Goal
- High Availability (HA): app stays up when an instance fails (and/or when an AZ has problems)
- Scalability: app adds/removes capacity automatically
Core services
- Launch Template (blueprint)
- Auto Scaling Group (ASG) (desired-state engine + self-healing + scaling)
- (Optional but recommended for real HA) Application Load Balancer (ALB) + Target Group
Phase 1 — Launch Template (Blueprint)
EC2 → Launch templates → Create launch template
1. Name
Example:
ha-scalability-lt
DevOps attention
- Name clearly (env/app/team)
- Avoid spaces/special chars
Interview
- “What is a launch template and why do we use it with ASG?”
- Answer: “It’s the versioned blueprint ASG uses to launch identical instances (AMI, type, SG, user data, IAM profile).”
2. AMI (OS image)
You selected Ubuntu 24.04 .
DevOps attention
- Pick correct architecture (x86_64 vs arm64)
- Keep AMI updated / patched
- Understand cost implications of Marketplace AMIs
Interview
- “How do you roll out a new AMI?”
- Expected: “Create new launch template version and do an instance refresh / rolling update.”
3. Instance type
You used:
t2.micro
DevOps attention
- Free tier vs real workloads
- Burstable CPU behavior (credits)
- In real systems, define multiple instance types / mixed instances policy
Interview
- “Why would t2/t3 be risky for production?”
- Answer: “CPU credits can throttle performance under sustained load.”
4. Key pair (login)
DevOps attention
- Prefer SSM Session Manager in production (no SSH open)
- If SSH is used, restrict to your IP and rotate keys
Interview
- “How do you avoid opening SSH to the internet?”
- Answer: “Use IAM + SSM, private subnets, bastion, VPN, etc.”

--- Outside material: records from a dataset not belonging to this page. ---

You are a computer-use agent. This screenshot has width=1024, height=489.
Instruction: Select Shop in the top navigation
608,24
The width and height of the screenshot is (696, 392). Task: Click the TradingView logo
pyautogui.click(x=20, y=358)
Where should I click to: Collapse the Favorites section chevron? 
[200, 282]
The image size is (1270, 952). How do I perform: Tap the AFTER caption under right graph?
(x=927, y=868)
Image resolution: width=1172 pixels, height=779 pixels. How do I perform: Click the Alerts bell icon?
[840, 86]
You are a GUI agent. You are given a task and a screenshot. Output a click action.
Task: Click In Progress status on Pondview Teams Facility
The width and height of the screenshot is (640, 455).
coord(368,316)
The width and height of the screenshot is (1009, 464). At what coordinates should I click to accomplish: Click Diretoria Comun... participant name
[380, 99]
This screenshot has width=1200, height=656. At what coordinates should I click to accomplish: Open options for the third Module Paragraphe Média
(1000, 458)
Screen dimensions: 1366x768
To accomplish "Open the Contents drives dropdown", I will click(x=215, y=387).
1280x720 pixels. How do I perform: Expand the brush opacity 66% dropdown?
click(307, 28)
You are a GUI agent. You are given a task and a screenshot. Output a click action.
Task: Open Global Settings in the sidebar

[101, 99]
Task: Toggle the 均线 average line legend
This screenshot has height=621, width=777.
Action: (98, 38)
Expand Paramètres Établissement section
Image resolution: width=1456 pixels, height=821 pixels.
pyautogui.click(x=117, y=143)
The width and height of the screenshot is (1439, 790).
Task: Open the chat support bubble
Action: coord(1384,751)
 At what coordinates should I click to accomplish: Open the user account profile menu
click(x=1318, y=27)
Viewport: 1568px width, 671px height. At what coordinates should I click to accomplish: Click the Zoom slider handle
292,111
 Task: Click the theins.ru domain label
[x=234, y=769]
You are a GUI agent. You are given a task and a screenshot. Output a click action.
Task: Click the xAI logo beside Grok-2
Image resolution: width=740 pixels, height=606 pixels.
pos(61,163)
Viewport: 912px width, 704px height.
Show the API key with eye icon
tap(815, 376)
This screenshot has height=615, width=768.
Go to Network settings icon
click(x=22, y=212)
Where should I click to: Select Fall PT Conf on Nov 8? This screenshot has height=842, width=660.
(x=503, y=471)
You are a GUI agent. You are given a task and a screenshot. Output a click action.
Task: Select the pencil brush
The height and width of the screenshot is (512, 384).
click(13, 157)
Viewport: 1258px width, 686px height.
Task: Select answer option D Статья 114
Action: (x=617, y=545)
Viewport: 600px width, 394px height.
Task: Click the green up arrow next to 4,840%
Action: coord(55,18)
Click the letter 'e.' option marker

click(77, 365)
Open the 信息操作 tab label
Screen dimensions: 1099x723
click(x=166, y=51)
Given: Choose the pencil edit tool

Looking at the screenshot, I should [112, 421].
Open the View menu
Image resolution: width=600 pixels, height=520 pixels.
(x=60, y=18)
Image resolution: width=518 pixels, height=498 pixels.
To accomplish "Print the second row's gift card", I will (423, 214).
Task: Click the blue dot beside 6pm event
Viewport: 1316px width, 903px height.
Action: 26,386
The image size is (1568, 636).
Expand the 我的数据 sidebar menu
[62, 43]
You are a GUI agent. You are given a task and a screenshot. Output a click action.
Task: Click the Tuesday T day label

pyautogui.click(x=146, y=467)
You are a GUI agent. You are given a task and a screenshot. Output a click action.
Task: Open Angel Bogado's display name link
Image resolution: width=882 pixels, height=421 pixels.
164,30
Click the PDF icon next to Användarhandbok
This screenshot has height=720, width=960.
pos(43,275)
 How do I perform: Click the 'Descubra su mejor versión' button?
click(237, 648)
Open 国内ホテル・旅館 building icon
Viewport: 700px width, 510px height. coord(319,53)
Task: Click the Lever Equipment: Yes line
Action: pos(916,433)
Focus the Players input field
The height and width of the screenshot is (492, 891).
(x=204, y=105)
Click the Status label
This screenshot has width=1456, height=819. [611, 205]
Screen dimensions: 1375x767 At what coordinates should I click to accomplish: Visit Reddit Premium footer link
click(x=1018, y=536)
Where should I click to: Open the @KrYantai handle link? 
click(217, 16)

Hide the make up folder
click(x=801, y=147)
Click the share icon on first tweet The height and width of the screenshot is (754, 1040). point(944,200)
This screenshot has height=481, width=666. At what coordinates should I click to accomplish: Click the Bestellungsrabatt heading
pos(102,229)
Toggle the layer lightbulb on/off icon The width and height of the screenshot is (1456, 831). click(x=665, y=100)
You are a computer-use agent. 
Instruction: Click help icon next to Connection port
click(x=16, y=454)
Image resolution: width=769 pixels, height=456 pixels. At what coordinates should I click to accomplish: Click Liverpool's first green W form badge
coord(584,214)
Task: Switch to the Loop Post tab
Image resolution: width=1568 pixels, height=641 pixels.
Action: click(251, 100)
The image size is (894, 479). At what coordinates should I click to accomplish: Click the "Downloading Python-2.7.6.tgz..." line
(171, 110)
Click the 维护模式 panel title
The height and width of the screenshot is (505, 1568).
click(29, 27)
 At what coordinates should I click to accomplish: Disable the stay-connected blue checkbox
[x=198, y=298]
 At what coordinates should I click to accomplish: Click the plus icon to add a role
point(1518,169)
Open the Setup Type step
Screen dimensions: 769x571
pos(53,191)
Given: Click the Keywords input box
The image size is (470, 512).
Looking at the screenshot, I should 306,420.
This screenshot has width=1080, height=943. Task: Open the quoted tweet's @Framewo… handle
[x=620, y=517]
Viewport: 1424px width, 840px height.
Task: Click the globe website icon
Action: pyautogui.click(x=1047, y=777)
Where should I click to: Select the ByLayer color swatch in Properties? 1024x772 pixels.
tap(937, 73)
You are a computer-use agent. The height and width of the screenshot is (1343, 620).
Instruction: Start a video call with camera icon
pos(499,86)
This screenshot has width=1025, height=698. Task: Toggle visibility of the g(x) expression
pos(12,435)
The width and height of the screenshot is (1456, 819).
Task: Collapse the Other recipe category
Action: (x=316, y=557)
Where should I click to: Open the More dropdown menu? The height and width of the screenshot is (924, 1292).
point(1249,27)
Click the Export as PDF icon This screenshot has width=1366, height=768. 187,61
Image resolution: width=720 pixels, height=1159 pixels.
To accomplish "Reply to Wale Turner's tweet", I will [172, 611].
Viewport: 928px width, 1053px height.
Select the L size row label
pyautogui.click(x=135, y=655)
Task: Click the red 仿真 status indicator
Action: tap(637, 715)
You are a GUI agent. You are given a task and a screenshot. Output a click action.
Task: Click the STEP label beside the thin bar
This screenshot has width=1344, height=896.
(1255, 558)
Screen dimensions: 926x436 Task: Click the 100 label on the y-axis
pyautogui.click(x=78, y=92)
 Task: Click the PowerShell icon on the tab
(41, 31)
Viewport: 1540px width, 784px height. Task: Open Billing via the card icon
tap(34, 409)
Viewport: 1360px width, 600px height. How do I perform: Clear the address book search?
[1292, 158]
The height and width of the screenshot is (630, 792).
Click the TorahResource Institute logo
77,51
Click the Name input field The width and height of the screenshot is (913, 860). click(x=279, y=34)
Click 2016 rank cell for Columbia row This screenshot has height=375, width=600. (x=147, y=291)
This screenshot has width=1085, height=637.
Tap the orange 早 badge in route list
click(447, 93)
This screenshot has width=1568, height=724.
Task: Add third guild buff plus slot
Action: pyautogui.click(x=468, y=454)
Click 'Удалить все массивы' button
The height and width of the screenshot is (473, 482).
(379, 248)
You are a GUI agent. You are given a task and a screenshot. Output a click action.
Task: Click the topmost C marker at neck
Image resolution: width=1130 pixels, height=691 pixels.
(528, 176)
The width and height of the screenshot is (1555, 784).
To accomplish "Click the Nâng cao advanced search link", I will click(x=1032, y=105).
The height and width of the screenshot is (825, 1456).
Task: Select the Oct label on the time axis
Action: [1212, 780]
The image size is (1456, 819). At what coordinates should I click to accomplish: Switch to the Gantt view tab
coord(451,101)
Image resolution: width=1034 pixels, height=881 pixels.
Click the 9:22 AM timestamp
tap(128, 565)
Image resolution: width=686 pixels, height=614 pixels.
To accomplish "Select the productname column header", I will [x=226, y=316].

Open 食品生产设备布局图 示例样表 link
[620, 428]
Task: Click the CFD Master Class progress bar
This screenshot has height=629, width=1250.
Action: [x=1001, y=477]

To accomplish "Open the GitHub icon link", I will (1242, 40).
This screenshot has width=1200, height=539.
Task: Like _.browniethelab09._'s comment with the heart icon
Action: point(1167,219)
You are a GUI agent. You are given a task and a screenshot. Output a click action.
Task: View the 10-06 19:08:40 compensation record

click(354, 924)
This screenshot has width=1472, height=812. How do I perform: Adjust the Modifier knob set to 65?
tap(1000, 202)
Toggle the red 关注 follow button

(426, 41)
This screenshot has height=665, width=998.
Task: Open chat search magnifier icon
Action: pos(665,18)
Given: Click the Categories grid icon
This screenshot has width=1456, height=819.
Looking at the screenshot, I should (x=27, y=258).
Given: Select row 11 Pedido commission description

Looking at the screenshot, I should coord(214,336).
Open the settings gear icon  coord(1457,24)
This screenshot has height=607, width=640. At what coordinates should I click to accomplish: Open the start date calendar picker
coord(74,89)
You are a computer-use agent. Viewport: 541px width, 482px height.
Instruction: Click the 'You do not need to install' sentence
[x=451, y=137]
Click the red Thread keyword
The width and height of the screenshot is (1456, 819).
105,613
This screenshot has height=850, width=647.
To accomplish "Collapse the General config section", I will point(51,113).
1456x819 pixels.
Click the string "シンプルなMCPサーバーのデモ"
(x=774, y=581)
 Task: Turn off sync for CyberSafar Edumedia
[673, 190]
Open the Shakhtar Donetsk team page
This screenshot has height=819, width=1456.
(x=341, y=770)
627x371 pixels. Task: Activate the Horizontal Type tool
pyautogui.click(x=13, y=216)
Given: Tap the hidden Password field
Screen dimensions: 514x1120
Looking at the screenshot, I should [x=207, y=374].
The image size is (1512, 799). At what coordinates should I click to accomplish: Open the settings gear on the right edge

5. Network settings (IMPORTANT)
- Subnet: Don’t include in launch template
- Availability Zone: don’t choose (not applicable for ASG)
DevOps attention
- This is a common mistake: setting subnet/AZ in the template breaks HA
- ASG decides placement based on the AZs/subnets you pick in ASG
Interview
- “Where do you choose AZs for Auto Scaling?”
- Answer: “In the ASG, by selecting subnets across multiple AZs.”
6. Security Group (Firewall)
For the web demo, SG should include:
- Inbound HTTP 80 from
0.0.0.0/0(public demo) - Inbound SSH 22 from your IP only (optional)
- Outbound: allow all (default)
DevOps attention
- Never open SSH to 0.0.0.0/0 in real life
- Use least privilege, document ports
- Security groups are stateful
Interview
- “How do you secure an internet-facing app?”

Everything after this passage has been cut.